Ein Gespräch mit Conrad Schetter vom Zentrum für Entwicklungsforschung der Universität Bonn über den schwierigen Weg zu einer demokratischen Gesellschaft in Afghanistan und Pakistan.


FRAGE: Einer aktuellen Umfrage zufolge glaubt die afghanische Bevölkerung von Jahr zu Jahr weniger an eine Verbesserung ihrer Situation. Ist der "Krieg gegen den Terror" verloren?

CONRAD SCHETTER: In der Tat ist das Vertrauen der Menschen in den Wiederaufbau in den letzten zwei Jahren drastisch gesunken. Viele Afghanen glauben, dass es die Taliban immer geben wird, während die internationalen Organisationen sowie die ISAF nur kurzfristig vor Ort sind. Einige NGOs sitzen schon auf gepackten Koffern: Wenn die Gewalt nicht abnimmt, werden sie das Land verlassen.

FRAGE: Dabei war die internationale Akzeptanz für einen Wiederaufbau Afghanistans sehr hoch.

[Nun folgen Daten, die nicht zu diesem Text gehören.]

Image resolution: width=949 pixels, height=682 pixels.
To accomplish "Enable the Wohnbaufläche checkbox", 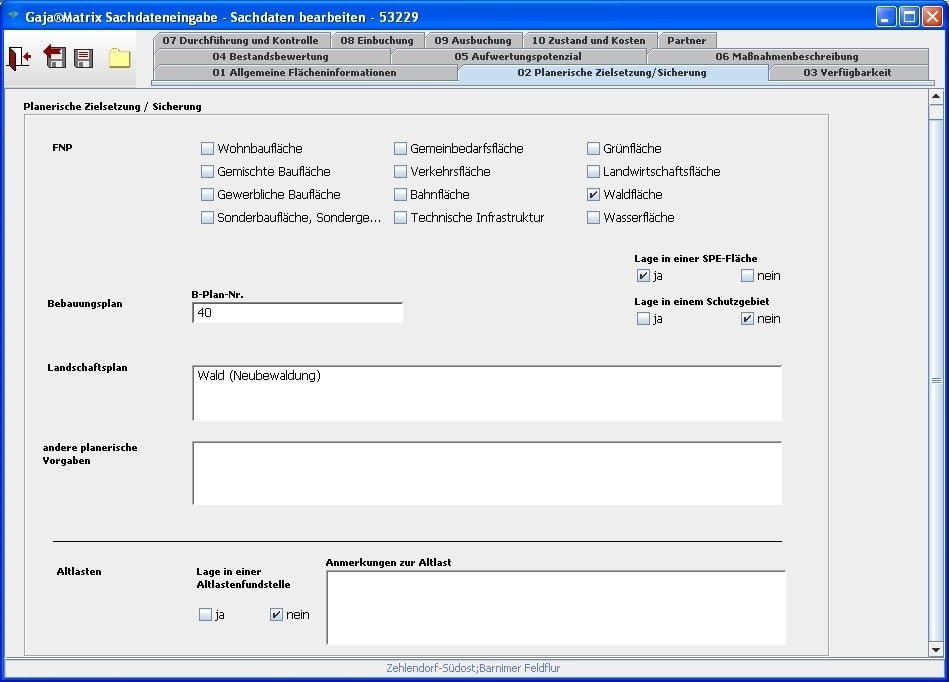I will coord(208,149).
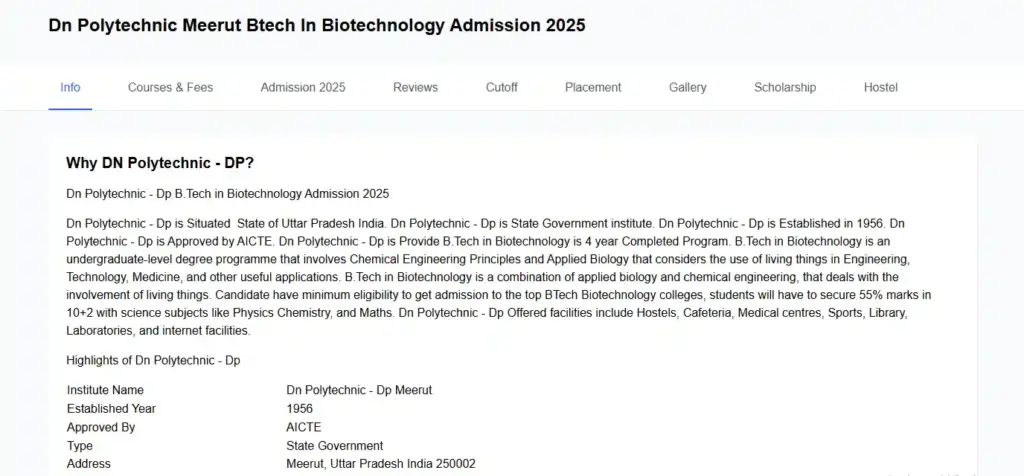Open the Reviews tab

(415, 87)
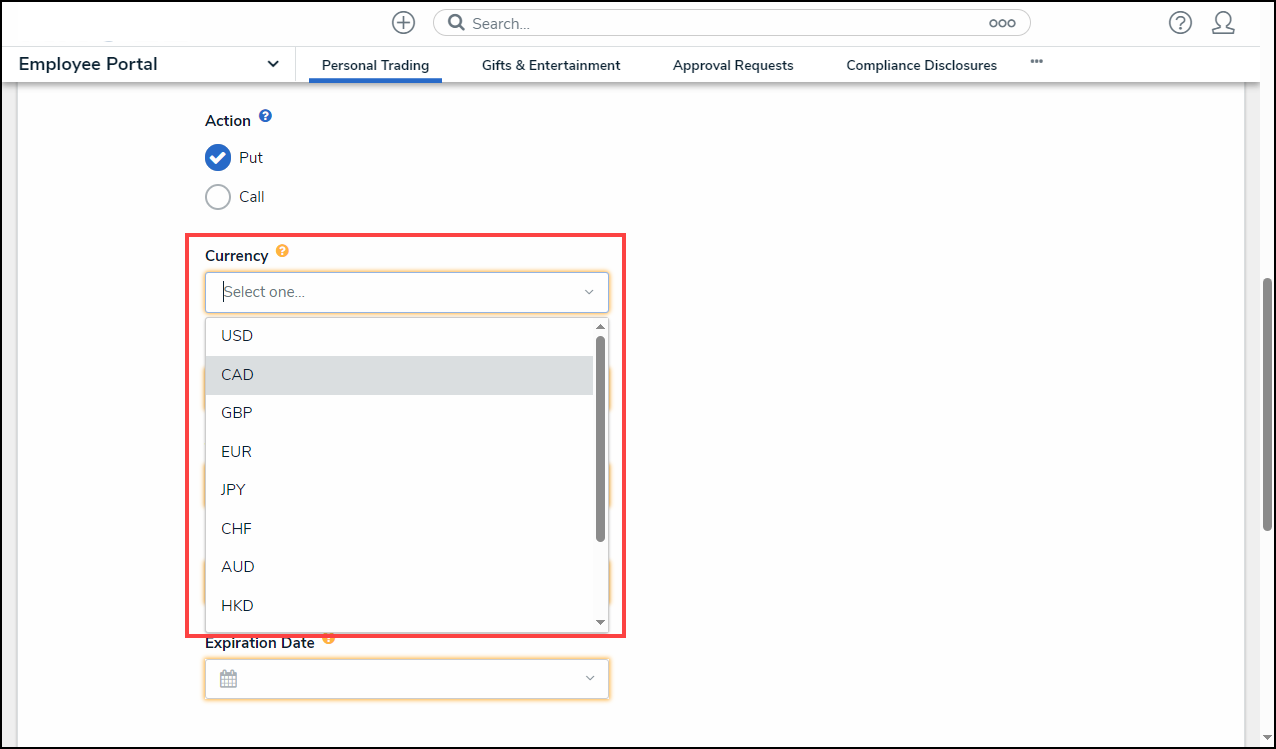Collapse the Currency dropdown chevron
This screenshot has width=1276, height=749.
[x=589, y=292]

CONRAD SCHETTER: Der Wiederaufbau des Landes fand international Unterstützung - das war aber auch schon alles. Im Gegensatz zum Irak existierten in Afghanistan keine staatlichen Strukturen. Der Staat ist für viele kaum sichtbar. Die internationale Gemeinschaft musste daher staatliche Aufgaben wie das Polizeiwesen und öffentliche Dienstleistungen übernehmen. Dadurch entstand eine komplizierte parallele Struktur. Und leider schwächen die internationalen Institutionen den Staat, den sie aufbauen sollen. Das fängt schon beim Personal an. So verdient ein ehemaliger Minister als Chauffeur bei einer internationalen Organisation zehnmal mehr als in seinem früheren Amt - keine Frage also, wo er lieber arbeitet. Hinzu kommt ein gravierender Anti-Amerikanismus in der Bevölkerung, der auf pauschalen Bildern und großen Verschwörungstheorien basiert.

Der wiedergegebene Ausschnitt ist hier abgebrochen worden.